Arab Spring and the social media

By Sashi Kumar

, by Frontline

The buzz generated online at momentous junctures, such as the uprisings in the Arab world, is certainly more than mere static.

[...] The nature and scope of the agency of the social media in the Arab Spring are, given the continuing flux in the region, a developing story. But the reading in Western capitals that this leavening of aspirations across the region, leveraged by cutting-edge digital media, is ipso facto a popular demand for the Western liberal democratic model is proving premature and misplaced, with Islamist parties best placed to win the elections marking regime change in each country. The medium is clearly not the message in this case. Are the assorted social media manufacturing a public sphere, or people-hood, that cuts across the traditional categories of the ummah (or Islamic nationhood) or the millet (for the minorities) or that challenges the assabiyah (tribal or clan affiliation) factor even while upholding the sharia as the ultimate arbiter?

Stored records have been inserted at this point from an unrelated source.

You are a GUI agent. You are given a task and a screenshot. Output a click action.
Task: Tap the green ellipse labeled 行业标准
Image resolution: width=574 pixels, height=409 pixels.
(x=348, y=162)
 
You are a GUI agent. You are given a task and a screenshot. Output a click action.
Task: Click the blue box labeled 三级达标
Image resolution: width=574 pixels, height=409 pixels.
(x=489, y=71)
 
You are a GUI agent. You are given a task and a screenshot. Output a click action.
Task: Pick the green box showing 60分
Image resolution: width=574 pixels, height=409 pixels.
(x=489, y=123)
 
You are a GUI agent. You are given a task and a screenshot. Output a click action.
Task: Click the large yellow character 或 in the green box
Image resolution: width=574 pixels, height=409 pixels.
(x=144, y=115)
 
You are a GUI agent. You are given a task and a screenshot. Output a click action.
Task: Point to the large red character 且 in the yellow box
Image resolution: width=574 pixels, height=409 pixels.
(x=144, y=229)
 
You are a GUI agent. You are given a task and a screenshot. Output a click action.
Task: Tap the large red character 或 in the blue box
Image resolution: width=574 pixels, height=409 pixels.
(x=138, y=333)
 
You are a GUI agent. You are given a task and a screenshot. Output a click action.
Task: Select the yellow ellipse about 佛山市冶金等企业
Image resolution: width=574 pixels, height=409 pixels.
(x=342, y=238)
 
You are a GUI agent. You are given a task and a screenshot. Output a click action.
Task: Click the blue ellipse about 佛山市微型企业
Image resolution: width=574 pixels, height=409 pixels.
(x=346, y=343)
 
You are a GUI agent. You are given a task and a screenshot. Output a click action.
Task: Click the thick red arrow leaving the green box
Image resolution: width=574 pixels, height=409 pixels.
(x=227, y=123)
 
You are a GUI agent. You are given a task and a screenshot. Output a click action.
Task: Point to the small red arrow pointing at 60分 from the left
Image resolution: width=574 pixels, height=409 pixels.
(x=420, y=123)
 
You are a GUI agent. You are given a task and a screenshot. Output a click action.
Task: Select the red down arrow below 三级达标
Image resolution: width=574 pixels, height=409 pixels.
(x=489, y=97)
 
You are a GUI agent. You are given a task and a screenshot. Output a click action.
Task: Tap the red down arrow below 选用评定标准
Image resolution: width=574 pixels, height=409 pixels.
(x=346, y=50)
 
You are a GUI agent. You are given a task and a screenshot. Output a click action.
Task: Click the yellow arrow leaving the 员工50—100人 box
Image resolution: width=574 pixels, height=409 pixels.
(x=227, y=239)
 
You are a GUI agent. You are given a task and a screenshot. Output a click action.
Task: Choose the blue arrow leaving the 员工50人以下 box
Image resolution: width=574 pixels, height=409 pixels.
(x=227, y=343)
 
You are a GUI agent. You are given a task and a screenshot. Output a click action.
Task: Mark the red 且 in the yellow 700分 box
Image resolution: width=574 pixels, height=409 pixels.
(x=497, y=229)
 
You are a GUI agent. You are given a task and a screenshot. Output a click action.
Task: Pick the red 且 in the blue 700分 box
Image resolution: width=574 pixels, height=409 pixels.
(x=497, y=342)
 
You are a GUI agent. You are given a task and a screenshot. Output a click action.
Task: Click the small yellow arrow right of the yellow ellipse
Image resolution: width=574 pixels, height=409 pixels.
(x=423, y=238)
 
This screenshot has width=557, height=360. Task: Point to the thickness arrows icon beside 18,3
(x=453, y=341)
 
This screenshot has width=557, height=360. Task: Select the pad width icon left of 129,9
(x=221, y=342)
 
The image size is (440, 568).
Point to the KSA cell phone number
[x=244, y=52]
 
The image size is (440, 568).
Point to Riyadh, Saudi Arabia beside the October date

The distinction between liberalism, with its emphasis on individual liberty, human rights and the rule of law, and democracy, understood as combining the principles of equality, majoritarian rule and sovereignty of the people, may make a difference to that question. The rhetoric of the social media has, typically, been stridently Western liberal and impatient with the deliberative representative process organic to the political ethos of the Arab states. The street scuffles breaking out in Egypt and Tunisia between the Islamists, who probably see themselves as the democratic heirs of the Arab Spring, and the freer-wheeling protesters – many of them poster boys and girls of the social media – who are wary of a “counter-revolution” by the remnants of the old regime in league with the Islamists, keep the margins of the movement, even where it has been successful so far, restless. The social media, as is their wont, flock to the dizzy fringes of the movement and root for dramatic and drastic changes. In the process, they may well be getting ahead of themselves and not helping the transition they have helped usher in crystallise.